Zenia se volvió como los otros, y miró a través de una momentánea lluvia de ceniza, porque el tren giró siguiendo la curva de una colina.
—¡Por san Jorge! —exclamó el supervisor—. ¿Qué es, un gitano?
En el lado más alejado de una cuenca desolada, un jinete llevó a su montura a lo alto de la elevación. Su figura, ataviada con amplias túnicas en escarlata, dorado y azul turquesa y una capa oscura que ondeaba al viento, resaltaba contra el cielo plomizo. El caballo era de un blanco apagado e iba igualmente engalanado con borlas largas y rojas en la brida; la cola aventaba la nieve del suelo.
—Debe de ser un gitano —dijo el capitán—. Qué animal tan extraordinario.
El tren siguió avanzando y la figura desapareció de la vista tan repentinamente que Zenia ni siquiera estaba segura de haberla visto. Pero el corazón le latía con violencia.
Era un gitano, se dijo para sus adentros. Se mordió el labio.
—Disculpe, señor —musitó—, ¿qué es un gitano?
—Bueno, ¿es que no ha visto nunca un gitano, señora? —preguntó el capitán con sorpresa—. ¿Los que recorren los caminos en caravana y venden caballos y leen la fortuna y bailan y no tienen escrúpulo en robar?
Zenia meneó la cabeza. Durante los siguientes kilómetros, mientras el tren discurría por el fondo del valle, los hombres la entretuvieron con historias sobre gitanos, descripciones de su vestimenta y sus extrañas costumbres, hasta que quedó convencida de que tenían razón y que lo que habían visto era un gitano.
—¿El tren está aminorando?
—Oh, sí —dijo el ingeniero de minas—. Estamos llegando a la pendiente. Durante un tramo el camino será algo tedioso.
—¡Ahí está otra vez! —exclamó el capitán—. Ese demonio descarado nos está siguiendo.

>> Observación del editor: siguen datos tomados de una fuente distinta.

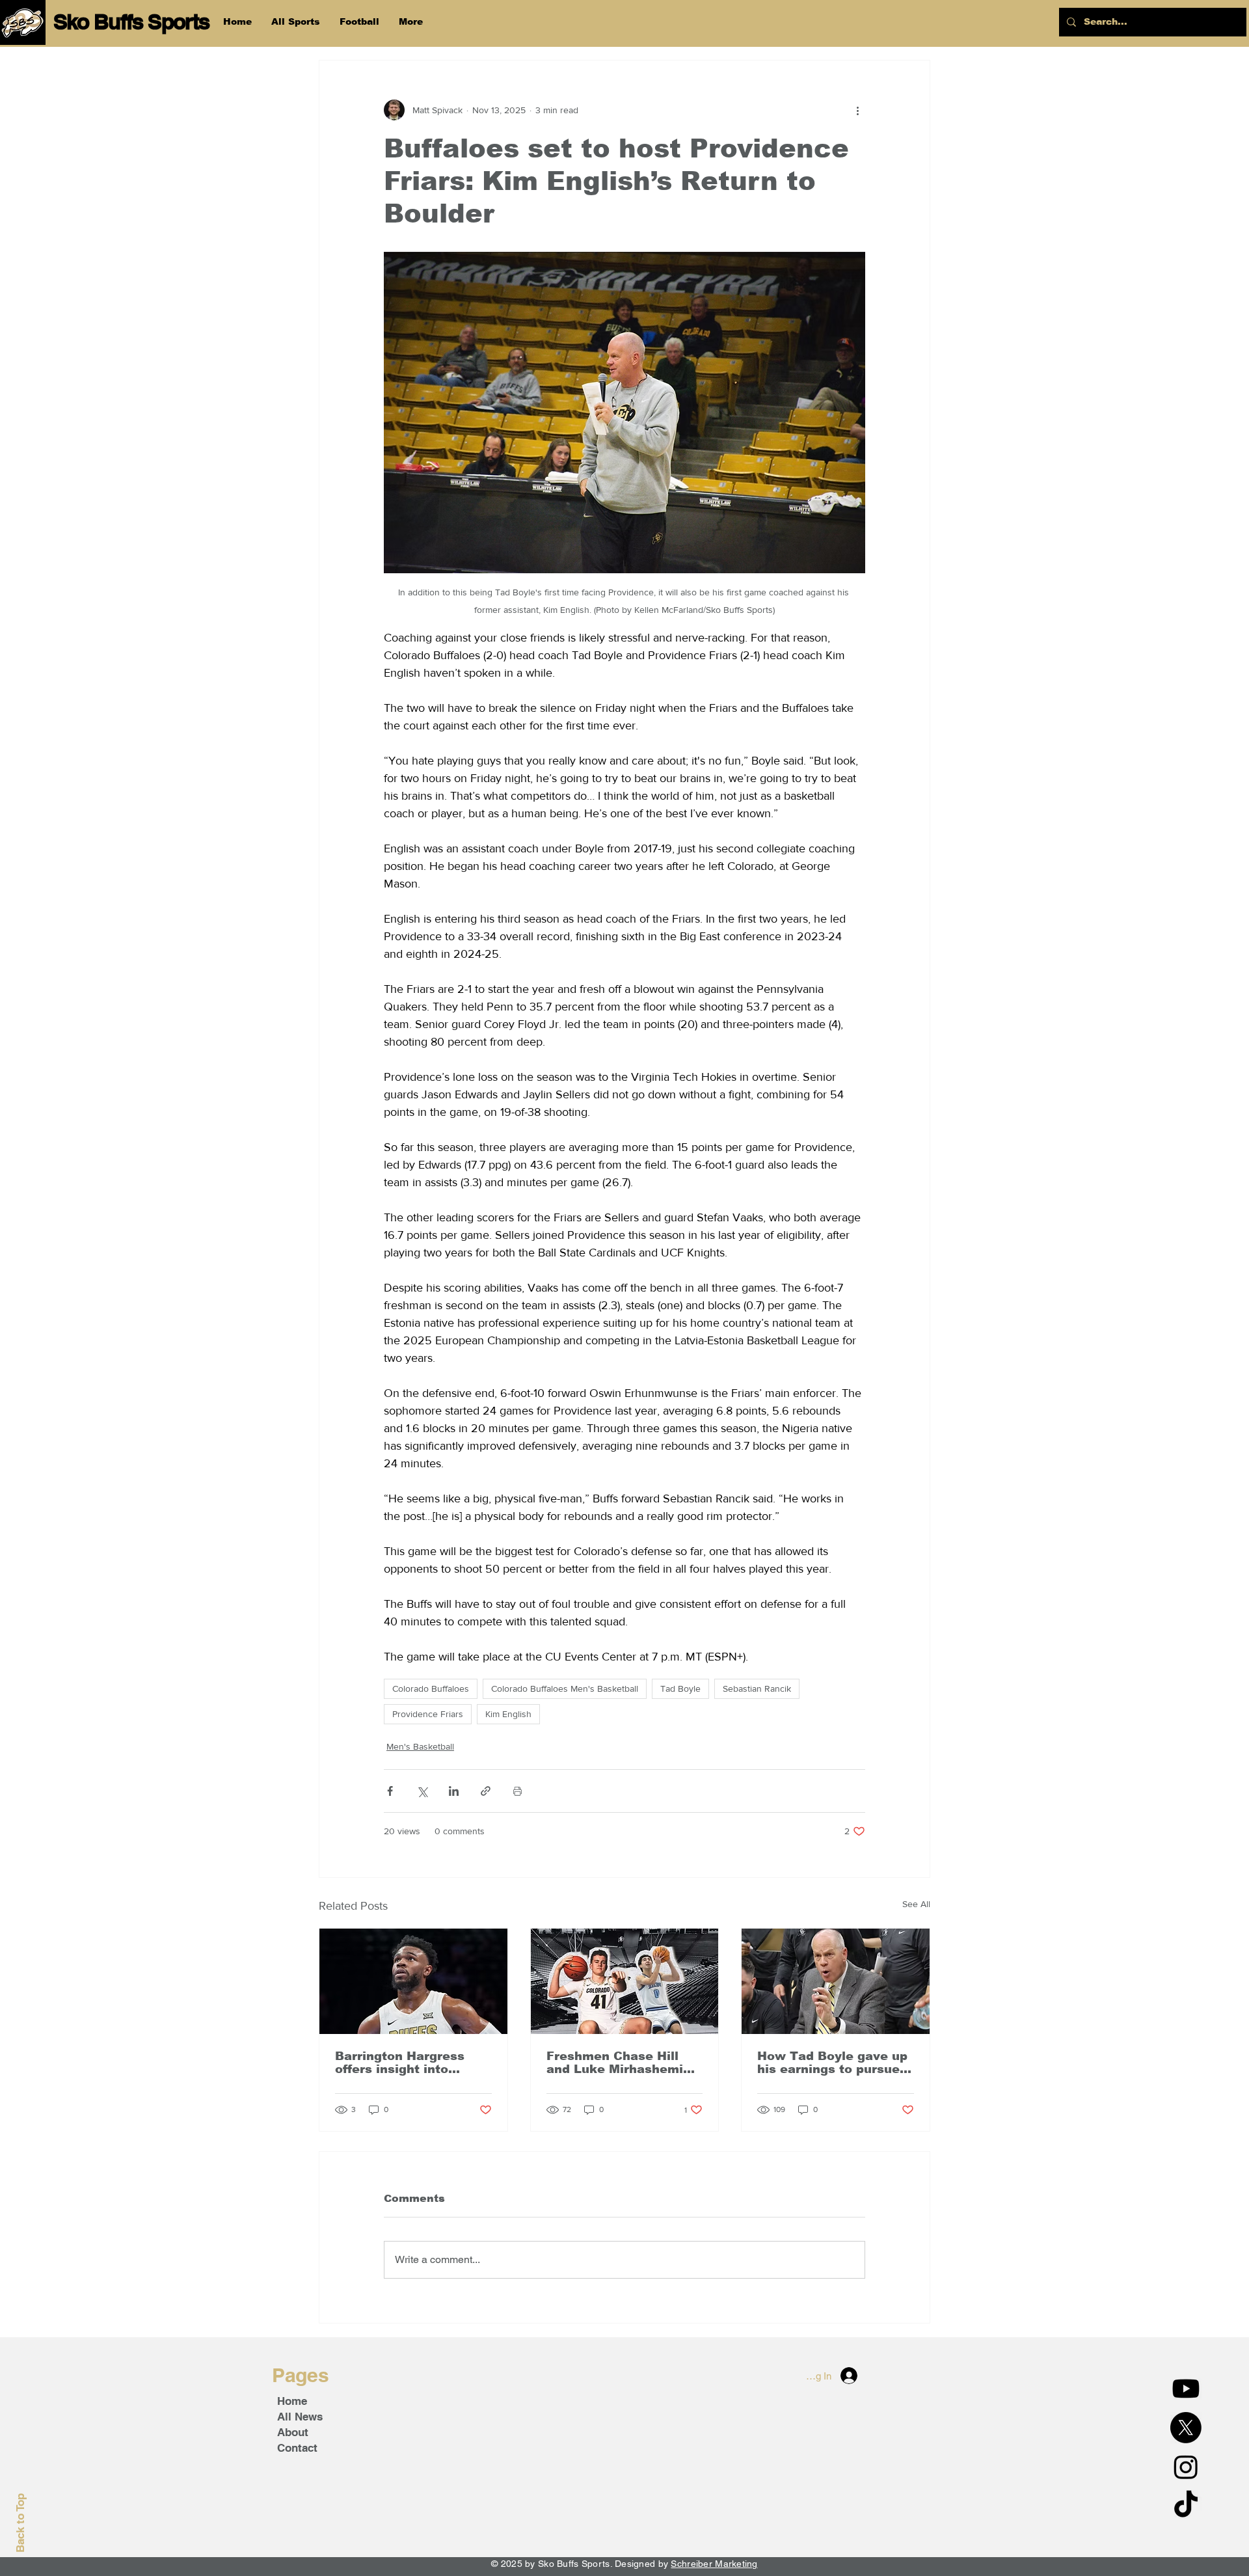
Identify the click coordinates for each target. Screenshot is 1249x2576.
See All (916, 1904)
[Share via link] (485, 1791)
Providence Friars (427, 1714)
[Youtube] (1186, 2388)
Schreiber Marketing (714, 2563)
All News (300, 2416)
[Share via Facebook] (390, 1791)
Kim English (508, 1714)
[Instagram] (1186, 2466)
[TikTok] (1186, 2505)
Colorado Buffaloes (430, 1688)
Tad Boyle (680, 1688)
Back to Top (20, 2523)
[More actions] (857, 110)
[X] (1186, 2427)
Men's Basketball (420, 1746)
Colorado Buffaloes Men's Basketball (564, 1688)
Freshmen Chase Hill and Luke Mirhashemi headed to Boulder (614, 2063)
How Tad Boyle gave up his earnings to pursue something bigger (832, 2063)
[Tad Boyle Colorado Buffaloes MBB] (836, 1981)
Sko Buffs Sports (131, 21)
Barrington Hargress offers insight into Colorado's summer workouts (399, 2063)
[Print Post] (517, 1791)
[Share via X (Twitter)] (422, 1791)
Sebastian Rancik (757, 1688)
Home (292, 2400)
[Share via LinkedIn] (454, 1791)
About (292, 2432)
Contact (297, 2447)
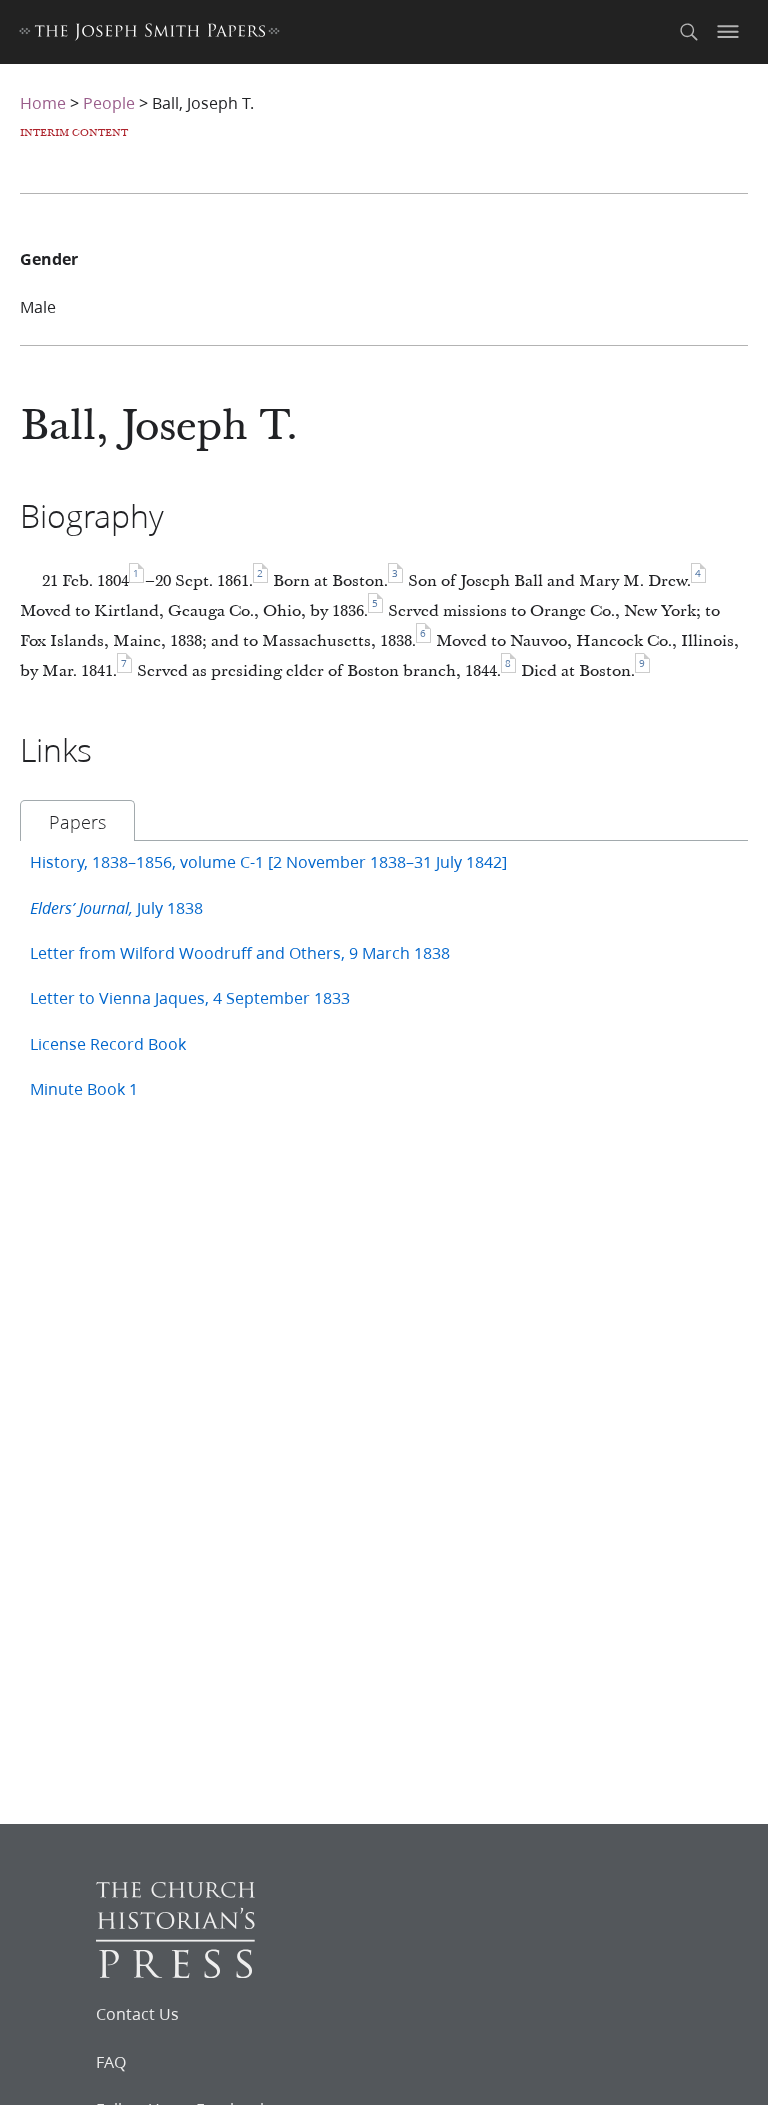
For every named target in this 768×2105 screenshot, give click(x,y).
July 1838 (116, 907)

El jinete volvió a aparecer, más cerca esta vez, llevando a su caballo a medio galope por un risco, la crin blanca y la cola al viento. Zenia distinguió el pañuelo rojo que le cubría el rostro y dejaba solo los ojos al descubierto. Cabalgaba mirando hacia el tren. De pronto se detuvo otra vez y el caballo corveteó. Se oyeron unos tenues vítores del vagón descubierto de segunda clase que llevaban detrás.
—Estamos aminorando —dijo Zenia, nerviosa.
Nadie le contestó. Todos miraban al jinete del risco, que en ese momento levantó un rifle por encima de su cabeza, hacia el cielo. La respuesta del vagón de segunda clase fue atronadora.
—Me inquieta un tanto ese individuo —comentó el ingeniero.
—Tonterías —repuso el capitán, mirando con el ceño fruncido por la ventanilla—. ¿Lleva alguien un arma de fuego?
—Los guardas están armados, creo.
El supervisor con sombrero de seda lanzó una risa despectiva.
—Sí, con porras.
El jinete se volvió e hizo bajar al caballo por la pendiente en una trayectoria larga y oblicua en dirección al tren. La locomotora parecía ir cada vez más lenta. El jinete volvió a desaparecer, oculto tras un saliente del valle.
—¿Cuántos cree que son? —preguntó el capitán con un gesto de determinación en la mandíbula.
—Una banda, ¿no? Han elegido un buen sitio —dijo el ingeniero algo sombrío—. La locomotora no podrá subir la pendiente que hay antes de Beck Hole.
—¿Eso qué quiere decir? —inquirió Zenia, nerviosa.